2. The crossover of claim 1, wherein the first and second plurality of exits are circular in shape, oval in shape, rectangular in shape, trapezoidal in shape, or teardrop in shape.

3. The crossover of claim 1, wherein the number of the first plurality of exits is the same as the number of the second plurality of exits.

4. The crossover of claim 1, wherein the number of the first plurality of exits is different from the number of the second plurality of exits.

5. The crossover of claim 1, wherein the jacket defines a plurality of threaded through-holes.

6. The crossover of claim 1, wherein an inside diameter of the jacket is less than 0.1 inch greater than an outside diameter of the skirt.

7. The crossover of claim 1, wherein an outside surface of the skirt defines a plurality of concave indentations.

8. The crossover of claim 7, wherein the concave indentations are located at a 10 degree rotational offset, a 20 degree rotational offset, and a 30 degree offset from a full-open exit rotational position.

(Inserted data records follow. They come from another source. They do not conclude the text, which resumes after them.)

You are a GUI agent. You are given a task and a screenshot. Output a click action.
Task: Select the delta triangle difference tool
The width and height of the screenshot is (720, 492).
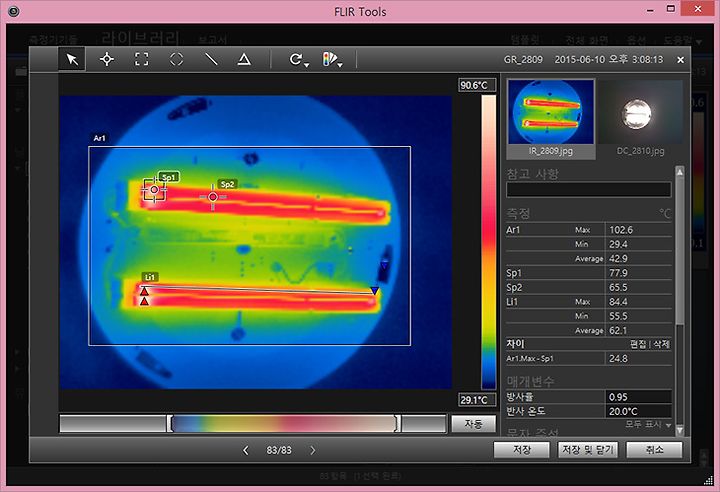244,59
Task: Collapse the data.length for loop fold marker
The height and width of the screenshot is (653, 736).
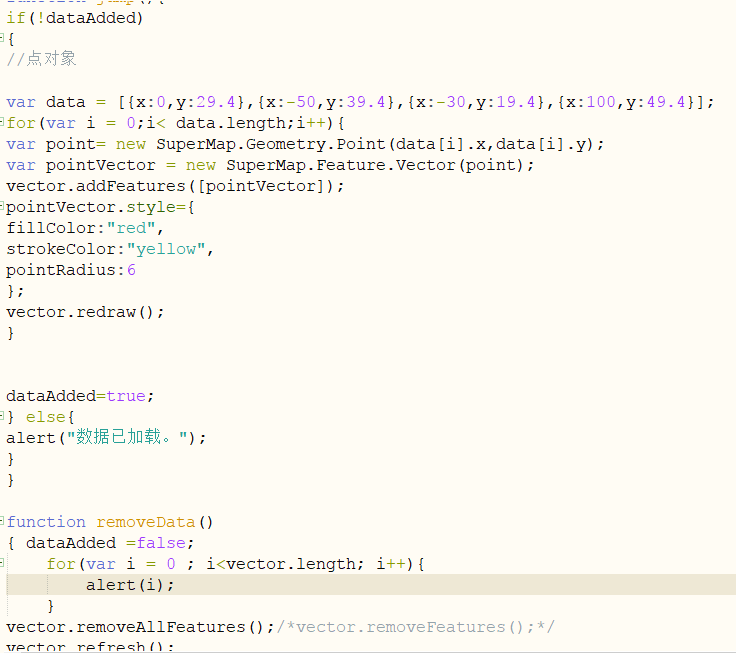Action: click(3, 122)
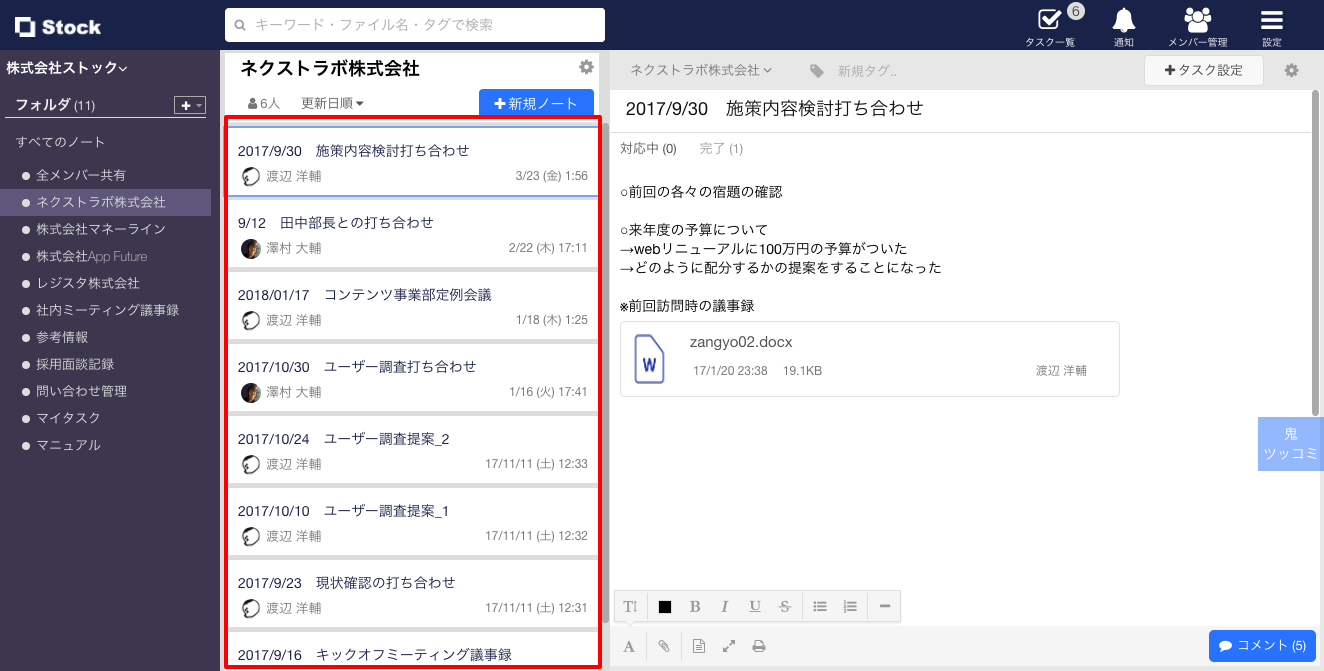Attach a file with the paperclip icon

pyautogui.click(x=663, y=645)
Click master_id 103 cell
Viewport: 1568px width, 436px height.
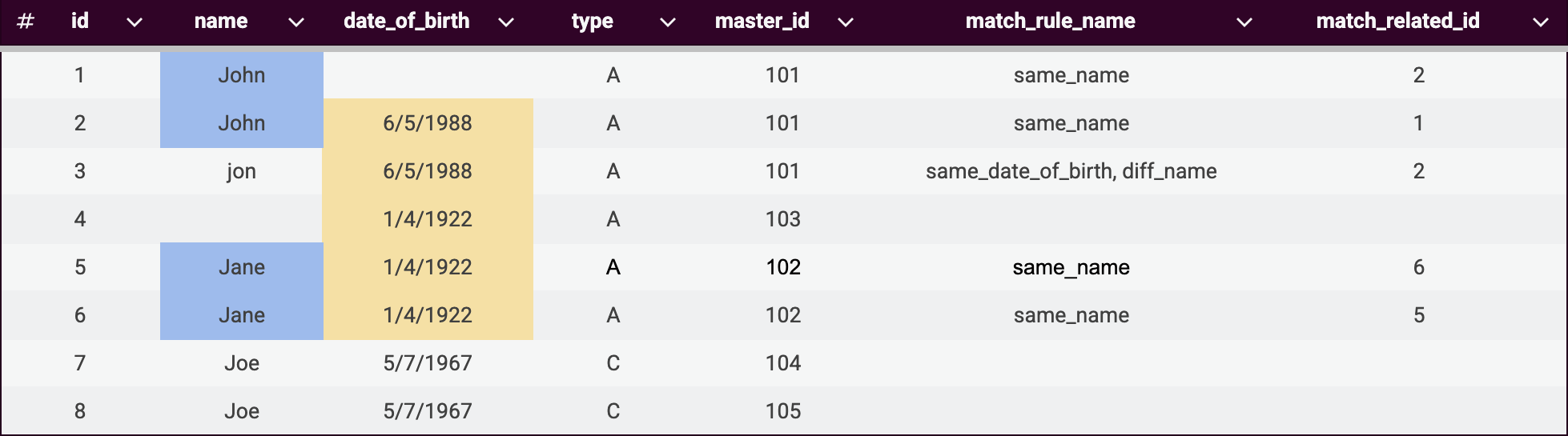click(x=782, y=219)
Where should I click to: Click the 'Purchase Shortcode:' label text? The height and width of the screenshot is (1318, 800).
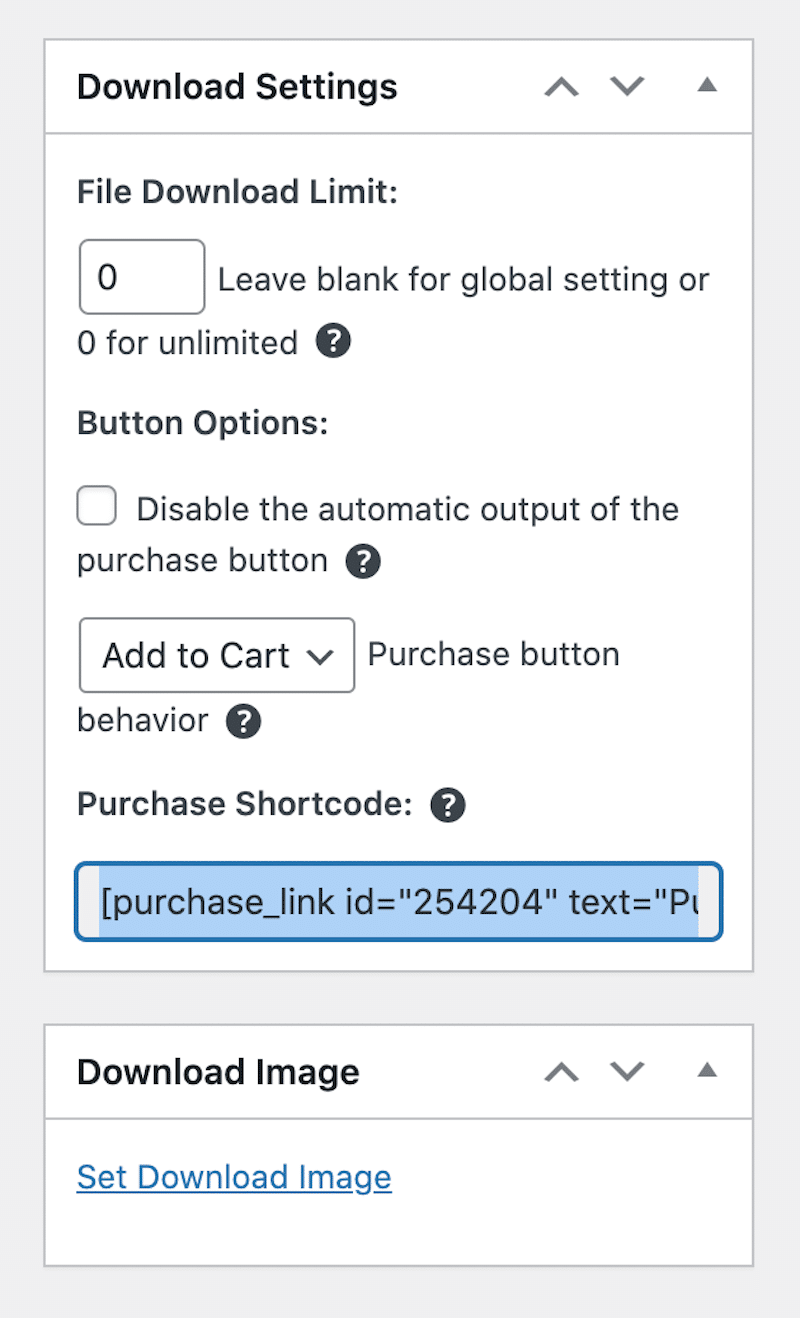tap(244, 805)
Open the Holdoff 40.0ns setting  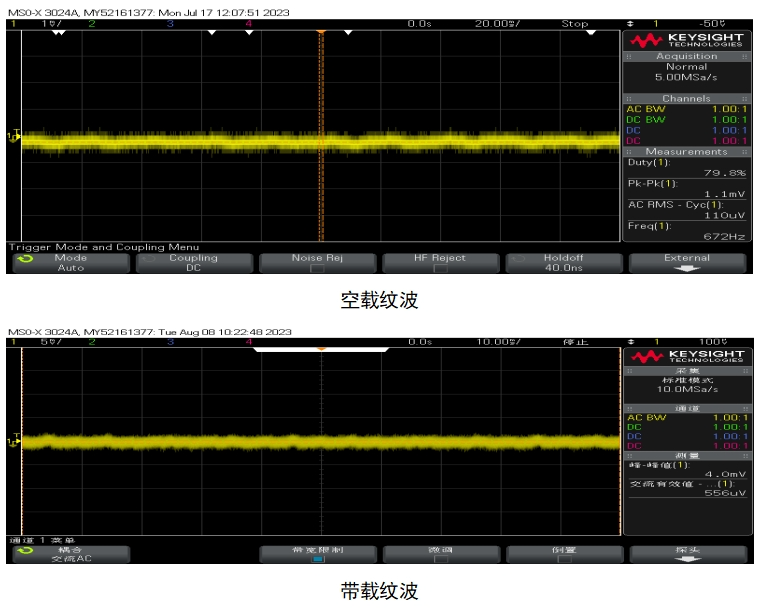pyautogui.click(x=564, y=263)
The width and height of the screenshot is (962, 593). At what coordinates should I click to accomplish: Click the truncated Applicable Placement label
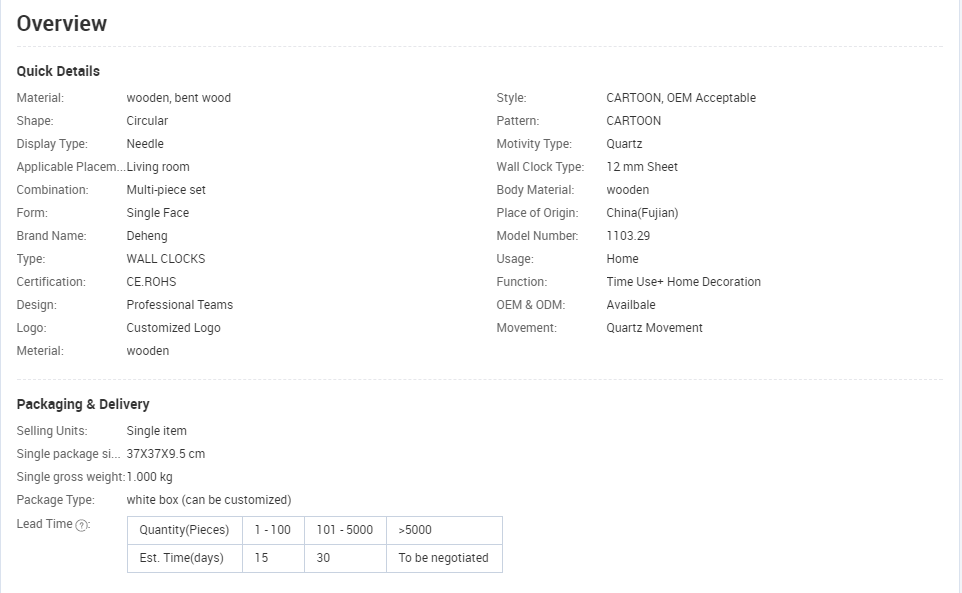click(x=71, y=167)
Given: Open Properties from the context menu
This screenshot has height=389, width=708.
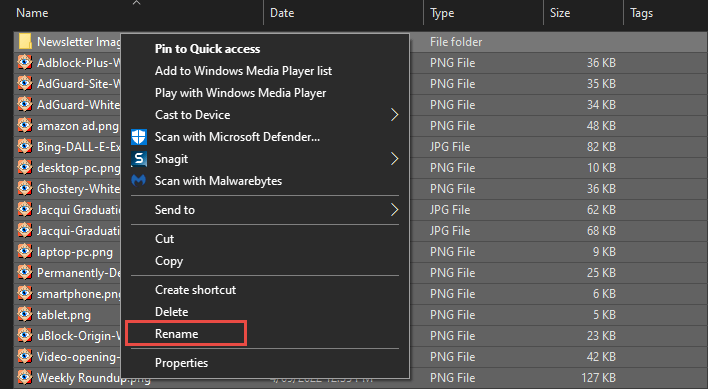Looking at the screenshot, I should pos(182,363).
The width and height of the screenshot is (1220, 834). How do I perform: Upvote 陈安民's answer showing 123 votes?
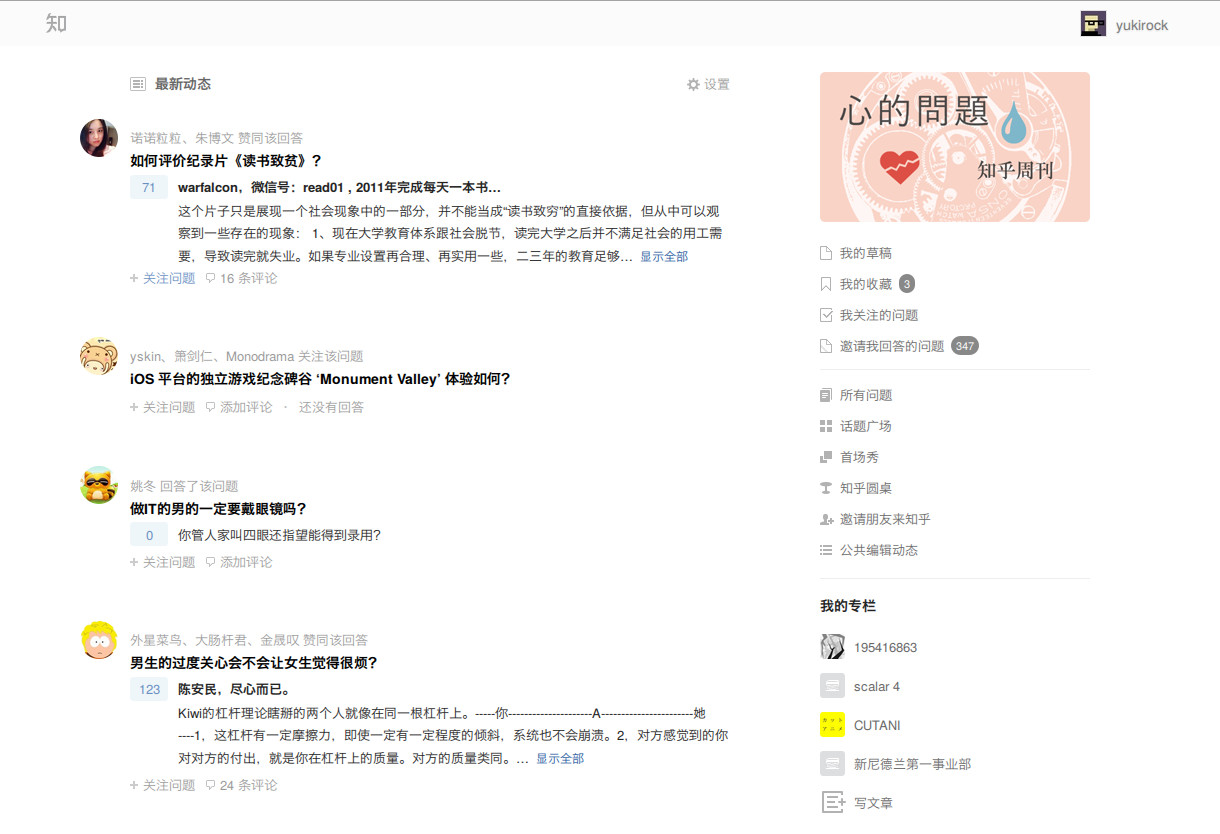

9. The crossover of claim 8, where additional concave indentations are located a 40 degree offset from the full-open exit rotational position.

10. The crossover of claim 9, where additional concave indentations are located at a 5 degree rotational offset, a 15 degree rotational offset, a 25 degree rotational offset, and a 35 degree rotational offset from the full-open exit rotational position.

11. A method of producing liquid fluid from a wellbore, comprising:

adjusting an exit opening size of a gas separator of an electric submersible pump (ESP) assembly at the wellbore;

operating the ESP assembly in the wellbore;

expelling fluid from an interior of the gas separator out the exit while operating the ESP assembly in the wellbore; and

pumping liquid fluid to the surface at the wellbore.

12. The method of claim 11, wherein adjusting the exit opening comprises rotating a portion of the gas separator relative to a centerline of the gas separator.

13. A method of producing hydrocarbons by an electric submersible pump (ESP) assembly from a wellbore, comprising:

rotationally displacing a jacket with reference to a gas separator of the ESP assembly about a central axis of the gas separator to offset a plurality of exits defined by the jacket with reference to a plurality of exits defined by a skirt of the gas separator;

securing the jacket relative to the skirt of the gas separator;

operating the ESP assembly in the wellbore;

expelling a quantity of fluid out of the exits defined by the jacket, wherein the quantity of fluid expelled depends in part on the offset between the exits defined by the jacket and the exits defined by the skirt of the gas separator; and

lifting hydrocarbons by the ESP assembly to the surface at the wellbore.

14. The method of claim 13, wherein an alignment of the exits defined by the jacket with reference to the plurality of exits defined by the skirt after rotationally displaying the jacket provides a reduced exit area that is about 90% of a maximum exit area of the jacket exits.

15. The method of claim 13, wherein an alignment of the exits defined by the jacket with reference to the plurality of exits defined by the skirt after rotationally displaying the jacket provides a reduced exit area that is about 66% of a maximum exit area of the jacket exits.

16. The method of claim 13, wherein an alignment of the exits defined by the jacket with reference to the plurality of exits defined by the skirt after rotationally displacing the jacket provides a reduced exit area that is about 20% of a maximum exit area of the jacket exits.

17. The method of claim 13, wherein securing the jacket relative to the skirt of the gas separator comprises tightening a plurality of set screws installed into corresponding threaded through-holes in the jacket.

18. The method of claim 17, wherein securing the jacket relative to the skirt of the gas separator comprises aligning the set screws with corresponding concave indentation defined by a surface of the skirt of the gas separator.

19. (canceled)

20. The crossover of claim 1, wherein a position of the plurality of exits of the jacket relative to a position of the plurality of exist of the skirt define an exit area of the crossover, and wherein adjustment of the rotational position of the jacket relative to the skirt is configured to increase or decrease the exit area of the crossover.